#### TO BE DONE
Rewrite all the entries below, swapping "At what coordinates should I click to accomplish" for "Which point should I click to carry out" and leaving everything else unchanged.

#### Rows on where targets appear

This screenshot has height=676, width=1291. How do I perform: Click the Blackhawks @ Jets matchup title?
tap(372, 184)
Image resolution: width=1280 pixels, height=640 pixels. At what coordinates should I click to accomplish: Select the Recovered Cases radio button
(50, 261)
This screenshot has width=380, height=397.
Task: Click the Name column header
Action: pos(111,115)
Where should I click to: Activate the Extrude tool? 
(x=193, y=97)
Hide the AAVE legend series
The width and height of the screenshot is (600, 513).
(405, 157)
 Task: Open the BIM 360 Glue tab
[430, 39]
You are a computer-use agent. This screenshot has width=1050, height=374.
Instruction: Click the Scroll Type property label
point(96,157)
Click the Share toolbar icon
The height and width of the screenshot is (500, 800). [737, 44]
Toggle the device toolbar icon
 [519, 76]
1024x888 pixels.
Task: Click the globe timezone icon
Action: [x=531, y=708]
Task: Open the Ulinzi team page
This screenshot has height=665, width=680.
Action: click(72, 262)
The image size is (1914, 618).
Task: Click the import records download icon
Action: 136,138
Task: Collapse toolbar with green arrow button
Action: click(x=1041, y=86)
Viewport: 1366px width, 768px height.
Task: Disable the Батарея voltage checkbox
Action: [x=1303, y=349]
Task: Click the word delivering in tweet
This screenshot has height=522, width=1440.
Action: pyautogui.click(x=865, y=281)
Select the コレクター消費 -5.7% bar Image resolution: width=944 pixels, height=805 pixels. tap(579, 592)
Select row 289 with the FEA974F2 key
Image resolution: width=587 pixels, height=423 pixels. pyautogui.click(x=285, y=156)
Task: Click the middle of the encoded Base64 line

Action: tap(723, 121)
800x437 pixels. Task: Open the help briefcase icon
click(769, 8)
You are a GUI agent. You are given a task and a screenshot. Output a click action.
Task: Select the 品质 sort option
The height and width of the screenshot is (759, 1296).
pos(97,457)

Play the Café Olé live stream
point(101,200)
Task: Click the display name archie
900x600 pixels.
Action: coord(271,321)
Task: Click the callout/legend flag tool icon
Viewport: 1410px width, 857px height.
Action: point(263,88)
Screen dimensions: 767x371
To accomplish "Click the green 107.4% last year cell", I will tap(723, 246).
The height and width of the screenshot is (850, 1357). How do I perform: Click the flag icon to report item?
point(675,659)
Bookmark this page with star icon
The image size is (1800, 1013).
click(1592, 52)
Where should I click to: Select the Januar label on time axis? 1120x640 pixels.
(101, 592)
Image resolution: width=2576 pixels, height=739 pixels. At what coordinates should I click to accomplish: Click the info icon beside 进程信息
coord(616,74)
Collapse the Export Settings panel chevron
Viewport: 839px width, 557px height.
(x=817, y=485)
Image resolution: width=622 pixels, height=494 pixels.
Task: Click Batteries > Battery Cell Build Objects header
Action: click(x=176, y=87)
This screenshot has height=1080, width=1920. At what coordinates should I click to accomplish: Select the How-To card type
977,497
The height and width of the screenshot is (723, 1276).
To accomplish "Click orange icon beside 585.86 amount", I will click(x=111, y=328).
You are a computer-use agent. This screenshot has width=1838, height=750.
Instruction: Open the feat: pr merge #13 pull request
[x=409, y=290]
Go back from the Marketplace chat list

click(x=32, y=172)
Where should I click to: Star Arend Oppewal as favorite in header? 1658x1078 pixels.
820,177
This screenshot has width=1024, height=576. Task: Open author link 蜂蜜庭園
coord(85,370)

#### TASK OUTPUT
This screenshot has height=676, width=1291. How do I perform: Click the Blackhawks @ Jets matchup title?
tap(372, 184)
Image resolution: width=1280 pixels, height=640 pixels. Which point should I click to carry out: Select the Recovered Cases radio button
(50, 261)
This screenshot has width=380, height=397.
Task: Click the Name column header
Action: pos(111,115)
Where should I click to: Activate the Extrude tool? 
(x=193, y=97)
Hide the AAVE legend series
The width and height of the screenshot is (600, 513).
(405, 157)
 Task: Open the BIM 360 Glue tab
[430, 39]
You are a computer-use agent. This screenshot has width=1050, height=374.
Instruction: Click the Scroll Type property label
point(96,157)
Click the Share toolbar icon
The height and width of the screenshot is (500, 800). [737, 44]
Toggle the device toolbar icon
 [519, 76]
1024x888 pixels.
Task: Click the globe timezone icon
Action: [x=531, y=708]
Task: Open the Ulinzi team page
This screenshot has height=665, width=680.
Action: click(72, 262)
The image size is (1914, 618).
Task: Click the import records download icon
Action: 136,138
Task: Collapse toolbar with green arrow button
Action: click(x=1041, y=86)
Viewport: 1366px width, 768px height.
Task: Disable the Батарея voltage checkbox
Action: [x=1303, y=349]
Task: Click the word delivering in tweet
This screenshot has height=522, width=1440.
Action: pyautogui.click(x=865, y=281)
Select the コレクター消費 -5.7% bar Image resolution: width=944 pixels, height=805 pixels. tap(579, 592)
Select row 289 with the FEA974F2 key
Image resolution: width=587 pixels, height=423 pixels. pyautogui.click(x=285, y=156)
Task: Click the middle of the encoded Base64 line

Action: tap(723, 121)
800x437 pixels. Task: Open the help briefcase icon
click(769, 8)
You are a GUI agent. You are given a task and a screenshot. Output a click action.
Task: Select the 品质 sort option
The height and width of the screenshot is (759, 1296).
pos(97,457)

Play the Café Olé live stream
point(101,200)
Task: Click the display name archie
900x600 pixels.
Action: coord(271,321)
Task: Click the callout/legend flag tool icon
Viewport: 1410px width, 857px height.
Action: point(263,88)
Screen dimensions: 767x371
To accomplish "Click the green 107.4% last year cell", I will tap(723, 246).
The height and width of the screenshot is (850, 1357). How do I perform: Click the flag icon to report item?
point(675,659)
Bookmark this page with star icon
The image size is (1800, 1013).
click(1592, 52)
Where should I click to: Select the Januar label on time axis? 1120x640 pixels.
(101, 592)
Image resolution: width=2576 pixels, height=739 pixels. Which point should I click to carry out: Click the info icon beside 进程信息
coord(616,74)
Collapse the Export Settings panel chevron
Viewport: 839px width, 557px height.
(x=817, y=485)
Image resolution: width=622 pixels, height=494 pixels.
Task: Click Batteries > Battery Cell Build Objects header
Action: click(x=176, y=87)
This screenshot has height=1080, width=1920. Which point should I click to carry out: Select the How-To card type
977,497
The height and width of the screenshot is (723, 1276).
To accomplish "Click orange icon beside 585.86 amount", I will click(x=111, y=328).
You are a computer-use agent. This screenshot has width=1838, height=750.
Instruction: Open the feat: pr merge #13 pull request
[x=409, y=290]
Go back from the Marketplace chat list

click(x=32, y=172)
Where should I click to: Star Arend Oppewal as favorite in header? 1658x1078 pixels.
820,177
This screenshot has width=1024, height=576. Task: Open author link 蜂蜜庭園
coord(85,370)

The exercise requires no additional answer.